— Written request —
In the stretch from the line containing "Click the isolated" through the line containing "(1108, 302)", change "Rectangle tool" to "Ellipse tool" and give those lines again with everything else left as is.

— Item position entries —
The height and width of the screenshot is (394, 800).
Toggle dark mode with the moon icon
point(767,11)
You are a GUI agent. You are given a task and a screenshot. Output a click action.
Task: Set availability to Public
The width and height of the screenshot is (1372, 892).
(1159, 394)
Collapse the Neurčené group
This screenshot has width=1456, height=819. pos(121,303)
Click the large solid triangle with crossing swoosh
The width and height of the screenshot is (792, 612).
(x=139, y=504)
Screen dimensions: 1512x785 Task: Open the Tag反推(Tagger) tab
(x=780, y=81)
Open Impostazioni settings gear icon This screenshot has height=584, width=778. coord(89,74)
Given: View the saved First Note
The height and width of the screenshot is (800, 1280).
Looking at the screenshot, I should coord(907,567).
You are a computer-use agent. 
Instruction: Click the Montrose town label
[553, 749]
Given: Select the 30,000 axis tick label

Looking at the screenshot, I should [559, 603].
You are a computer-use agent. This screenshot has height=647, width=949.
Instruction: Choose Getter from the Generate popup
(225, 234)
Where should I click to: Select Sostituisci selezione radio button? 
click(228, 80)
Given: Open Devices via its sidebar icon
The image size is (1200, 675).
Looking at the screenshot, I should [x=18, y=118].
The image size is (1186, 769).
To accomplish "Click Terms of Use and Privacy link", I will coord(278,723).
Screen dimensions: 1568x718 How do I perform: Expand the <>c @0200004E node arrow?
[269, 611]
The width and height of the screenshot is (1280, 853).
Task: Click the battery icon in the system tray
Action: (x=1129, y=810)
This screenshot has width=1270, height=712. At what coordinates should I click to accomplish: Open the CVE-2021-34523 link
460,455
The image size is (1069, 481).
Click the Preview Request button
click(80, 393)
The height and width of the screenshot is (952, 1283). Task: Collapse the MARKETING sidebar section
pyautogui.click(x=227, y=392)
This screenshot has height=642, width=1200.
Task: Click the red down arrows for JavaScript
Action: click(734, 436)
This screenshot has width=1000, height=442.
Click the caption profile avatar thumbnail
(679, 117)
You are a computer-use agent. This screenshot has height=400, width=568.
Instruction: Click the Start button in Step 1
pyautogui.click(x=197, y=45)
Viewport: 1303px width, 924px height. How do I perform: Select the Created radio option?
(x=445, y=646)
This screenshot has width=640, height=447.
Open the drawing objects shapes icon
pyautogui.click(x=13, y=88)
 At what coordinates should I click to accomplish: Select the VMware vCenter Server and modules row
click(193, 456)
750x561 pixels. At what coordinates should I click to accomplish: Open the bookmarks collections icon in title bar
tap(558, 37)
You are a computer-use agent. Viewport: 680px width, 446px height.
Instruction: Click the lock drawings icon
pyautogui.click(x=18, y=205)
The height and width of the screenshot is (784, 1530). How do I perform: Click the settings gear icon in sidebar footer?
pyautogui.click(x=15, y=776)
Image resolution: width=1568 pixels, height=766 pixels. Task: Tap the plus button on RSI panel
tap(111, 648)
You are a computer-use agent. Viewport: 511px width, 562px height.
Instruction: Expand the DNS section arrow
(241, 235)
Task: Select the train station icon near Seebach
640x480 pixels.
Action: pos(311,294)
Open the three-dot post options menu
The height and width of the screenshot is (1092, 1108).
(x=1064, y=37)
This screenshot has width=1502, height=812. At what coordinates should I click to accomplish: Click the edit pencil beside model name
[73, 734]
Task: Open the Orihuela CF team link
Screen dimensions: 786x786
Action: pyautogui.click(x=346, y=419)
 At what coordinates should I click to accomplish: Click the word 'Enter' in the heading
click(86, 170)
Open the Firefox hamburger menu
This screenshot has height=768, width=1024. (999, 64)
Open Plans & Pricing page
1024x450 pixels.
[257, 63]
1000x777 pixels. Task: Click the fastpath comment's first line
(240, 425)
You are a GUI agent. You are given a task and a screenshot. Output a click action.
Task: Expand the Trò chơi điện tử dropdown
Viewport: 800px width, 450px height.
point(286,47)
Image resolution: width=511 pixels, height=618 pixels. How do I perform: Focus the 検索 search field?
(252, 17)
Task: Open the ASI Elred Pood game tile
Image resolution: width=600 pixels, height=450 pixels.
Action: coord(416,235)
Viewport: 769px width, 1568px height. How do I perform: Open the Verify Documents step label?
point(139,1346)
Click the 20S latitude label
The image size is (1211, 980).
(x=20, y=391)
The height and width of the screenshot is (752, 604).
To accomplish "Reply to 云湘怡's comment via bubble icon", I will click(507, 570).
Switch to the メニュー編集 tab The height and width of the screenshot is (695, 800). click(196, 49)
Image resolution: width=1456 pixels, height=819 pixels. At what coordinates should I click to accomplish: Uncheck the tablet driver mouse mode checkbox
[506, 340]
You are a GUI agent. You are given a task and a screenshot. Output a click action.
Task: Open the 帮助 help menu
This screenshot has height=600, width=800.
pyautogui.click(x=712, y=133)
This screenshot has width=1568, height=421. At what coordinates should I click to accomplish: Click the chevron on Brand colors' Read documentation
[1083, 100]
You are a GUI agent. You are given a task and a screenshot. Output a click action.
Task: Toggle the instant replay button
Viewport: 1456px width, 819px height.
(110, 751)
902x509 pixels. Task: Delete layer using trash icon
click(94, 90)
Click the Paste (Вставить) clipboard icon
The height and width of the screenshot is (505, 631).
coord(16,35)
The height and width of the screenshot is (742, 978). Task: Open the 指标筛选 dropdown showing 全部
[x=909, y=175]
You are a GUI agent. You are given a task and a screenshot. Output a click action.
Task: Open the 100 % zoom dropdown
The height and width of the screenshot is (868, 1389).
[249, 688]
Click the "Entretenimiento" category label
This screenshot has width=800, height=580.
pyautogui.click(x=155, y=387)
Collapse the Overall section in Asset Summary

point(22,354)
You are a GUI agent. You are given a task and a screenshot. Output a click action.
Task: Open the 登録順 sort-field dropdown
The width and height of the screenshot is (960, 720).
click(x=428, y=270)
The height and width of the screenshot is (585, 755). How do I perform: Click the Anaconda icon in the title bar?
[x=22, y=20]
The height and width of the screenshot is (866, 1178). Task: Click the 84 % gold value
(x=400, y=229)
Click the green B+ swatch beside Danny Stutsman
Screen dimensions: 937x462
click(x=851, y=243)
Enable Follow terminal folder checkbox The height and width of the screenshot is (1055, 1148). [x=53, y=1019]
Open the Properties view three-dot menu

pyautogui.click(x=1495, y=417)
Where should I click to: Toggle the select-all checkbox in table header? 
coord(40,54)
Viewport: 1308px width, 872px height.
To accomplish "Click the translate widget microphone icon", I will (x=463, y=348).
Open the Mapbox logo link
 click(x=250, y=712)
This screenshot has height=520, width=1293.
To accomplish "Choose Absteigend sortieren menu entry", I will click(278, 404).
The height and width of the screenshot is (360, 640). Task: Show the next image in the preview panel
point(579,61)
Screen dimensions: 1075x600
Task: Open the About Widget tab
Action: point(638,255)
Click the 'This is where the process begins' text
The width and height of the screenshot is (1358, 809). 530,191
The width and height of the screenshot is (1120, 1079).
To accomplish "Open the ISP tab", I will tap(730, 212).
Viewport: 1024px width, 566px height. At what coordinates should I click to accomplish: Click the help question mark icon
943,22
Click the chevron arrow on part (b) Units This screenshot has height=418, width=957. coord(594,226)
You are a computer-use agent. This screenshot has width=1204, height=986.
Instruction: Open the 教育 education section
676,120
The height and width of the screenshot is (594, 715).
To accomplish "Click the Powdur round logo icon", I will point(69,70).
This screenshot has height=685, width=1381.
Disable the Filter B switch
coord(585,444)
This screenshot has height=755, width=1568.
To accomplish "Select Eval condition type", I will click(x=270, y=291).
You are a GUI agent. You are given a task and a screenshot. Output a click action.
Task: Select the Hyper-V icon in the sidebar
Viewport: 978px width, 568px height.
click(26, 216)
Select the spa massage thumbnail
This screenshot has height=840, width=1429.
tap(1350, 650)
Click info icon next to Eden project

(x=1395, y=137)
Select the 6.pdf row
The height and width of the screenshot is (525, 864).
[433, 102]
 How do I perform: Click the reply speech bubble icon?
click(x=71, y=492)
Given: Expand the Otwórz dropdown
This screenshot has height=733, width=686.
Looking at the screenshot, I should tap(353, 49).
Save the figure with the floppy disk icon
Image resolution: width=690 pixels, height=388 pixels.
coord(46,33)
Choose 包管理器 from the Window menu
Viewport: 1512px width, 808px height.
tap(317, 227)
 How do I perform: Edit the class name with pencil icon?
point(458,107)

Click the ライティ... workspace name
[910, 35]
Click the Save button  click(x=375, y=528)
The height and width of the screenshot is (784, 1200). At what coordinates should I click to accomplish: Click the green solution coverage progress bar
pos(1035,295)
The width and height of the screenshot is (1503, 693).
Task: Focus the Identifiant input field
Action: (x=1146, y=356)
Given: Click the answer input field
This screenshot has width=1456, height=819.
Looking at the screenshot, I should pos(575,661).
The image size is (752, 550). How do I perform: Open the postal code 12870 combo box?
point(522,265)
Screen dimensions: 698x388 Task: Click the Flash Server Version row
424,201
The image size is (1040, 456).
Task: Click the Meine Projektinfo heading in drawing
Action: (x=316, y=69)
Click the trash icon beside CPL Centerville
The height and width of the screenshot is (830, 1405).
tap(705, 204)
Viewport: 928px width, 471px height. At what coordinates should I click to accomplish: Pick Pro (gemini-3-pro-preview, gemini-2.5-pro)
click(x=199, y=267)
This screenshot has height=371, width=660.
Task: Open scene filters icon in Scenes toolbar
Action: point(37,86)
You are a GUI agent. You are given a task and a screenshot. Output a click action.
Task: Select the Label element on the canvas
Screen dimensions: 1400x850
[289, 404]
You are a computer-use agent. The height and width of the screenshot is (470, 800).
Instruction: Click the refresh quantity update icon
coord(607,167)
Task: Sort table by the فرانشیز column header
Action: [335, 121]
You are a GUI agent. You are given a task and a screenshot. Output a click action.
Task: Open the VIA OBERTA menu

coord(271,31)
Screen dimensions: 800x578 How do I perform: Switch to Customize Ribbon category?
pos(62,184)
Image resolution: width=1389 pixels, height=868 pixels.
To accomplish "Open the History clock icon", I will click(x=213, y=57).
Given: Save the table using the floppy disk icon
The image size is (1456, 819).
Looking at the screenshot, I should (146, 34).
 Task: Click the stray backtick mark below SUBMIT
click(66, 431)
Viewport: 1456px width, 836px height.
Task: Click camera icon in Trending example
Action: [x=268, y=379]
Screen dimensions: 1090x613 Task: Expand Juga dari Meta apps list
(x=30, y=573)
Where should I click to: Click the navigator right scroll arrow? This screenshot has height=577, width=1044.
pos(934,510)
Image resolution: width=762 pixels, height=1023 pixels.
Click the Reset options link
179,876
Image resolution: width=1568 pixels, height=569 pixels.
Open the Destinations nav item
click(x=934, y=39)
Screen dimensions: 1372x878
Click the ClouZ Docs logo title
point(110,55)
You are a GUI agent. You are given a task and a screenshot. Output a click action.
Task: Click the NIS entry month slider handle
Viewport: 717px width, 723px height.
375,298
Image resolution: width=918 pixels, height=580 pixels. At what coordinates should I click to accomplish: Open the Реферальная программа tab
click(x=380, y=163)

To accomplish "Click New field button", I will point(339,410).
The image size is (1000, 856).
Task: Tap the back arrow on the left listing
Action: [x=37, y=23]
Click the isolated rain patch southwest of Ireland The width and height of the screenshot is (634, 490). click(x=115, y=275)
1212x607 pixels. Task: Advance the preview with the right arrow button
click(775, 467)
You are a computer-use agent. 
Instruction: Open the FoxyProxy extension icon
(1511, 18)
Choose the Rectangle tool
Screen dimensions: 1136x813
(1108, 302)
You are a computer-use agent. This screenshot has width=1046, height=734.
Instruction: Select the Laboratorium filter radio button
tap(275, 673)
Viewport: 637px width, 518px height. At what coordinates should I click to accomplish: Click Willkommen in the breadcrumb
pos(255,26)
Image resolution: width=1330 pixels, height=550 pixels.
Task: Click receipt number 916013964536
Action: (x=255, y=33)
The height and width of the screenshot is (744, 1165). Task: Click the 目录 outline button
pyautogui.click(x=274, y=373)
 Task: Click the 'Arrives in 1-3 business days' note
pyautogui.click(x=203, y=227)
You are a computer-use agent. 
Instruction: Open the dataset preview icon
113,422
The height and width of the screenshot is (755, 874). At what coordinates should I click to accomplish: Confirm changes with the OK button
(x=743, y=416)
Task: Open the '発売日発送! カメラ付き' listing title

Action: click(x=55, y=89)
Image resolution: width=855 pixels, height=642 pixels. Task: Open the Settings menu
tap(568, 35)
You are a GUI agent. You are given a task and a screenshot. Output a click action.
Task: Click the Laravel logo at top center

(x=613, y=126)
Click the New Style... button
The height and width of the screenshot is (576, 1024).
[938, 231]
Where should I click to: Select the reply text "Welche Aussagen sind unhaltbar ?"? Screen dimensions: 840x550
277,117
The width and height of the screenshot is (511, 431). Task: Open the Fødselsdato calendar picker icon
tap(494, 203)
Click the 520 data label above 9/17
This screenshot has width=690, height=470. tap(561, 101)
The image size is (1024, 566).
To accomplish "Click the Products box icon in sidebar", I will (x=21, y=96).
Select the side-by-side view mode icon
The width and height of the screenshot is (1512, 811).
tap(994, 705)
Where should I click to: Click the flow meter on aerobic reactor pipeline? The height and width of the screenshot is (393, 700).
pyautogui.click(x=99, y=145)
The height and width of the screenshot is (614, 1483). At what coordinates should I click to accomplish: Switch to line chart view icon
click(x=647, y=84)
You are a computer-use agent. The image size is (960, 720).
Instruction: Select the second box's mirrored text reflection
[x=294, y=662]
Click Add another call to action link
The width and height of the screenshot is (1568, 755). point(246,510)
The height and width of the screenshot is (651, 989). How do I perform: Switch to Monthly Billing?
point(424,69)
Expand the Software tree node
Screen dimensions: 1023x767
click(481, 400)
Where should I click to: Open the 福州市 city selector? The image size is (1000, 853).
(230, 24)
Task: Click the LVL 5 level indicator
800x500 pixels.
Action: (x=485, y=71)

— Final answer —
Click the isolated rain patch southwest of Ireland The width and height of the screenshot is (634, 490). click(x=115, y=275)
1212x607 pixels. Task: Advance the preview with the right arrow button
click(775, 467)
You are a computer-use agent. 
Instruction: Open the FoxyProxy extension icon
(1511, 18)
Choose the Ellipse tool
Screen dimensions: 1136x813
(1108, 302)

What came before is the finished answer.